= Data =
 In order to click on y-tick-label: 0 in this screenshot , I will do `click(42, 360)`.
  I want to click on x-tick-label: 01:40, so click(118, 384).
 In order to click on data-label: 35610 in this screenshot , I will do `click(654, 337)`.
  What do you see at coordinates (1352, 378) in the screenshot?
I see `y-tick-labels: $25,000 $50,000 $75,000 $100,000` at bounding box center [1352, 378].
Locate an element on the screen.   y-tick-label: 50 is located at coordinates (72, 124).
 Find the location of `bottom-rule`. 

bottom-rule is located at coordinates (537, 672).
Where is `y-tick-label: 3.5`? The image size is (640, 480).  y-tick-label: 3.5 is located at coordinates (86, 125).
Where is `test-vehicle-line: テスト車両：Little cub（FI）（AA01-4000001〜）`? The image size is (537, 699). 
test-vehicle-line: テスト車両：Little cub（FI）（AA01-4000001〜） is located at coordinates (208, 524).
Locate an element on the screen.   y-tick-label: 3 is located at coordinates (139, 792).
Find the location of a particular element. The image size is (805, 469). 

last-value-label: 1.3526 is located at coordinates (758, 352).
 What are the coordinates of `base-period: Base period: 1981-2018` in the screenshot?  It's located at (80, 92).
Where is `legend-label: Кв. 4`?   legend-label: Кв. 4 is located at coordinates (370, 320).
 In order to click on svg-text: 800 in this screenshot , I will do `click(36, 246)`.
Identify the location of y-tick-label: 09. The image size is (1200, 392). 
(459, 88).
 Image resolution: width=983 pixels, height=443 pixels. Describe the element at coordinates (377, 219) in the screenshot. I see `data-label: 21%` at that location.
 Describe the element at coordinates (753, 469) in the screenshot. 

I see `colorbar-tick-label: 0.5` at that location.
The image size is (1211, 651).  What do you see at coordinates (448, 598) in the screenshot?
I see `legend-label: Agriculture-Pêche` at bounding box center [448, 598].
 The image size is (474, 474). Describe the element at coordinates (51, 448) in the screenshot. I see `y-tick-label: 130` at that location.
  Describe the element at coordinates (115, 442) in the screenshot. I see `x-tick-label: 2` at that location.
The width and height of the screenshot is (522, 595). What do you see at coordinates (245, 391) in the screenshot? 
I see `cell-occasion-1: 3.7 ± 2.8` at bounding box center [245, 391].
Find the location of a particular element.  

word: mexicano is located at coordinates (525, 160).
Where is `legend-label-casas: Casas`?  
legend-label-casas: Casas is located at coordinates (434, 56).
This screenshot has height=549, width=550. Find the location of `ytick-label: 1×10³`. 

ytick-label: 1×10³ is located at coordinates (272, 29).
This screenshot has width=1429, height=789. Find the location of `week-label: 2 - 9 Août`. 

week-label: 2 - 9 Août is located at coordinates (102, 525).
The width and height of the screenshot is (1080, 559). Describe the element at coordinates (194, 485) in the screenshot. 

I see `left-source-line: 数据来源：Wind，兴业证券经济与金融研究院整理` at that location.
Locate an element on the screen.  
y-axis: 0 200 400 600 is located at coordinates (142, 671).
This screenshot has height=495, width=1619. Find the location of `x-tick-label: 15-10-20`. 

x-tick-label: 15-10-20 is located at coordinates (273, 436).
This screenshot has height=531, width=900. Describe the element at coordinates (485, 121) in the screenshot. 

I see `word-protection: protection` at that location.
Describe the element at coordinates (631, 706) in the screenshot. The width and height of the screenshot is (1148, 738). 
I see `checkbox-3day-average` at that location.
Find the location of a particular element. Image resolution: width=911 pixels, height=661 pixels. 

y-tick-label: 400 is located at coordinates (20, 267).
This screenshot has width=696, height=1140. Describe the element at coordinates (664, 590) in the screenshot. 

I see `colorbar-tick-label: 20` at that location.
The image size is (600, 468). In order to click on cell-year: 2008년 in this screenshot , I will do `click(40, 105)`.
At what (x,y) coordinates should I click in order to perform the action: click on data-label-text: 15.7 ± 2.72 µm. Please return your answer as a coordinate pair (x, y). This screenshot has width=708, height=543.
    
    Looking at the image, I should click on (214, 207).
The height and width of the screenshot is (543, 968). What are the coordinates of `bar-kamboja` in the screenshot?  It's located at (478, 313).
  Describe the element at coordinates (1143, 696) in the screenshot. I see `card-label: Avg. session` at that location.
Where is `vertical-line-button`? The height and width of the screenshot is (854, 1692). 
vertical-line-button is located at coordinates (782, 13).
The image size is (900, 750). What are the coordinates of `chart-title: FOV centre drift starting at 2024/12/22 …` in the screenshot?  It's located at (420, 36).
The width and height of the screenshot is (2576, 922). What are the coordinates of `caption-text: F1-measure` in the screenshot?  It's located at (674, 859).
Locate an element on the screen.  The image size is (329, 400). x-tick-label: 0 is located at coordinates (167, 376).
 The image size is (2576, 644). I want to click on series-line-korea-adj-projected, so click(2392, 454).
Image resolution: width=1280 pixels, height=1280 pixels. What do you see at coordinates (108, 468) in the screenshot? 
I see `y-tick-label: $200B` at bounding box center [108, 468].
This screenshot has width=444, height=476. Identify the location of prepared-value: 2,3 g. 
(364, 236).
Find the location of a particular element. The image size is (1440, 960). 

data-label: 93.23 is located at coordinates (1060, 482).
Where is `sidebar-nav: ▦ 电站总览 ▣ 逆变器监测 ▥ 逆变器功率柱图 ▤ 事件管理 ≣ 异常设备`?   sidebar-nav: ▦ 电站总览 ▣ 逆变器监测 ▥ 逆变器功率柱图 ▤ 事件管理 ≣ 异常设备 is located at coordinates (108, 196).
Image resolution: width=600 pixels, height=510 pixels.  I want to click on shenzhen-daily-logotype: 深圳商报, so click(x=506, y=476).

= What you will do =
Rewrite the material from its first line through the line containing "coordinates (86, 125).", replacing "In order to" with "To" and leaving everything else as it is.

= Solved exercise =
 To click on y-tick-label: 0 in this screenshot , I will do `click(42, 360)`.
  I want to click on x-tick-label: 01:40, so click(118, 384).
 To click on data-label: 35610 in this screenshot , I will do `click(654, 337)`.
  What do you see at coordinates (1352, 378) in the screenshot?
I see `y-tick-labels: $25,000 $50,000 $75,000 $100,000` at bounding box center [1352, 378].
Locate an element on the screen.   y-tick-label: 50 is located at coordinates (72, 124).
 Find the location of `bottom-rule`. 

bottom-rule is located at coordinates (537, 672).
Where is `y-tick-label: 3.5`? The image size is (640, 480).  y-tick-label: 3.5 is located at coordinates (86, 125).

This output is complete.